Transparency at the Source: Evaluating and Interpreting Language Models With Access to the True Distribution
This work provides a novel framework for researchers in natural language processing to rigorously assess model performance and interpretability, though it is incremental in its methodological approach.
The authors tackled the problem of evaluating and interpreting neural language models by using artificial, language-like data generated from a probabilistic grammar, which allowed them to compute exact lower bounds on perplexity and compare learned representations to symbolic rules. Their results revealed significant differences in how various architectures and training objectives approximate these bounds and in learning dynamics across word classes.

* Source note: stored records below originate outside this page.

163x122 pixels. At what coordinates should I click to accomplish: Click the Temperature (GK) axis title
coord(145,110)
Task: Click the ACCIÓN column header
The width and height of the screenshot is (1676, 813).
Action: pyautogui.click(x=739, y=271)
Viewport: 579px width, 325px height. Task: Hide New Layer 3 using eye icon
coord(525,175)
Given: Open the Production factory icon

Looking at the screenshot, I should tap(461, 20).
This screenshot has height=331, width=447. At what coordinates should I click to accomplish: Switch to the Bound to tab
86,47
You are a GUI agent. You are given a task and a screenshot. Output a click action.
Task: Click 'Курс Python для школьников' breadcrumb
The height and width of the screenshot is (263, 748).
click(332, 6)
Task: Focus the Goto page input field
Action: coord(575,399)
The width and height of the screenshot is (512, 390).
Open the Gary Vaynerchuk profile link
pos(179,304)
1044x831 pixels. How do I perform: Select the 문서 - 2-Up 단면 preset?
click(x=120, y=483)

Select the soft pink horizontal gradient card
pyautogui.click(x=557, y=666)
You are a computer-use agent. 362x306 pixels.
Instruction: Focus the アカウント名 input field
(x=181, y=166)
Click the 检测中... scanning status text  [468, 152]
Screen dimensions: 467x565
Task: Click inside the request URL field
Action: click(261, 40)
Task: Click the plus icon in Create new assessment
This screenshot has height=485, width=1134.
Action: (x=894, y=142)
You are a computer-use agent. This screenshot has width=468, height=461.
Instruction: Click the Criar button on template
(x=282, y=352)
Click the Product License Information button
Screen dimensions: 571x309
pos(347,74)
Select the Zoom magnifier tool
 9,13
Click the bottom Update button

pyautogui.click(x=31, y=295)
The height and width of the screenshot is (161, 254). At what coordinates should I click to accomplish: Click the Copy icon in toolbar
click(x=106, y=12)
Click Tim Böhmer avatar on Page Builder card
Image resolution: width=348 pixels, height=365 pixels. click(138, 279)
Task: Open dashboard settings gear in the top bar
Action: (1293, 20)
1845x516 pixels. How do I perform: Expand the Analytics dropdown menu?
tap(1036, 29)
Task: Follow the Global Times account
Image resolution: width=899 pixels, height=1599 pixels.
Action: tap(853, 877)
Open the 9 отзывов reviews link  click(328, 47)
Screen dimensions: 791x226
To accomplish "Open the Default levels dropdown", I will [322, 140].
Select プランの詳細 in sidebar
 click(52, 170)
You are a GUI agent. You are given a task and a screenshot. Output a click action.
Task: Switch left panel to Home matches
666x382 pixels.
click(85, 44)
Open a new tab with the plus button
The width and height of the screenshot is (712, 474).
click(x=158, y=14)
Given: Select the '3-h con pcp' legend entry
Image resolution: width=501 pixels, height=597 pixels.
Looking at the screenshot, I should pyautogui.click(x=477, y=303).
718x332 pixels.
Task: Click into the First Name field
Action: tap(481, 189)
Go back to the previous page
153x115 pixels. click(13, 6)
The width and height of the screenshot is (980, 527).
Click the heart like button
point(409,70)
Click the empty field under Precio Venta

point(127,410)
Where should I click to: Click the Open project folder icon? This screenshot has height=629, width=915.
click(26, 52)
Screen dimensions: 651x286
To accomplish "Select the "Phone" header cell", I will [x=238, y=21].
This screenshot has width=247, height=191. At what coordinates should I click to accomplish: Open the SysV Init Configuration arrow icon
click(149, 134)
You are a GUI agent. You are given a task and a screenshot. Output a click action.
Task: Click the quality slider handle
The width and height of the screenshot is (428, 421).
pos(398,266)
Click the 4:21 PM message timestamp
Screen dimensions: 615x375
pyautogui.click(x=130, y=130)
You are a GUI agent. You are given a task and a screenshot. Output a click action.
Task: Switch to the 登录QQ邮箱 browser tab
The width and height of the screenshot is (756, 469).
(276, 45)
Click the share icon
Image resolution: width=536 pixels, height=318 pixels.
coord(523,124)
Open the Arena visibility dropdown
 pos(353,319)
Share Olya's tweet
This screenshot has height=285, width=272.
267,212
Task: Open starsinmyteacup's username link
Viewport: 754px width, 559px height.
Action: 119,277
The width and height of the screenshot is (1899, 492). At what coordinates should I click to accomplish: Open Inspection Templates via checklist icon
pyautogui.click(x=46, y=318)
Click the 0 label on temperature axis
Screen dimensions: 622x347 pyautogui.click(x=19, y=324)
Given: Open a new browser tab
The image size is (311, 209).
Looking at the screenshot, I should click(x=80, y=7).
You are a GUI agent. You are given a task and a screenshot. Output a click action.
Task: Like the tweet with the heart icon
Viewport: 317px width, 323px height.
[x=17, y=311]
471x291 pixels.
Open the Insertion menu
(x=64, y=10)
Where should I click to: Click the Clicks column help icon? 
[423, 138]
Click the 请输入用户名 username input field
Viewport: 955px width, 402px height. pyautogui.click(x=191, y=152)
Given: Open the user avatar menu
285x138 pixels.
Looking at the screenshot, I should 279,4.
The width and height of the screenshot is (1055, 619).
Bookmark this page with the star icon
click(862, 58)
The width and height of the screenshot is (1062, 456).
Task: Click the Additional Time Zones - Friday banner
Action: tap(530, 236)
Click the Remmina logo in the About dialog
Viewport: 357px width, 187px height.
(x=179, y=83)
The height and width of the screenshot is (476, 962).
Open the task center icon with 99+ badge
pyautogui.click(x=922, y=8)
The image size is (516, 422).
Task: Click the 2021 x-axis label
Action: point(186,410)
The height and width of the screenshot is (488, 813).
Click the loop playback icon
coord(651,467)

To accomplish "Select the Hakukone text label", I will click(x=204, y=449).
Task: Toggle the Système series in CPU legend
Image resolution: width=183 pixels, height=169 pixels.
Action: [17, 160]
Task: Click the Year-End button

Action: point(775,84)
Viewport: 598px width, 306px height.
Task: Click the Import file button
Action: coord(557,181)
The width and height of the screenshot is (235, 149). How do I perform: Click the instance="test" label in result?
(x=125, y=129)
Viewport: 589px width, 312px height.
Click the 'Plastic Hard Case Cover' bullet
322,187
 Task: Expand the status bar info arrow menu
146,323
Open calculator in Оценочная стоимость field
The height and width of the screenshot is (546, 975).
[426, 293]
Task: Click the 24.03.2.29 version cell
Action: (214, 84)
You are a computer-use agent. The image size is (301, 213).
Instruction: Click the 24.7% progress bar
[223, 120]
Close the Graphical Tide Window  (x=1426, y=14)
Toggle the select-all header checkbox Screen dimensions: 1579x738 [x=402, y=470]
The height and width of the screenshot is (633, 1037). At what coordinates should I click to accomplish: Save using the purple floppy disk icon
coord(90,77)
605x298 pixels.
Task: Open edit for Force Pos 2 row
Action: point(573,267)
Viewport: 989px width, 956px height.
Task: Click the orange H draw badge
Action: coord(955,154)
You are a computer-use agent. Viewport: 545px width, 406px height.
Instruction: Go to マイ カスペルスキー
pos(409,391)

We present a setup for training, evaluating and interpreting neural language models, that uses artificial, language-like data. The data is generated using a massive probabilistic grammar (based on state-split PCFGs), that is itself derived from a large natural language corpus, but also provides us complete control over the generative process. We describe and release both grammar and corpus, and test for the naturalness of our generated data. This approach allows us to define closed-form expressions to efficiently compute exact lower bounds on obtainable perplexity using both causal and masked language modelling. Our results show striking differences between neural language modelling architectures and training objectives in how closely they allow approximating the lower bound on perplexity. Our approach also allows us to directly compare learned representations to symbolic rules in the underlying source. We experiment with various techniques for interpreting model behaviour and learning dynamics. With access to the underlying true source, our results show striking differences and outcomes in learning dynamics between different classes of words.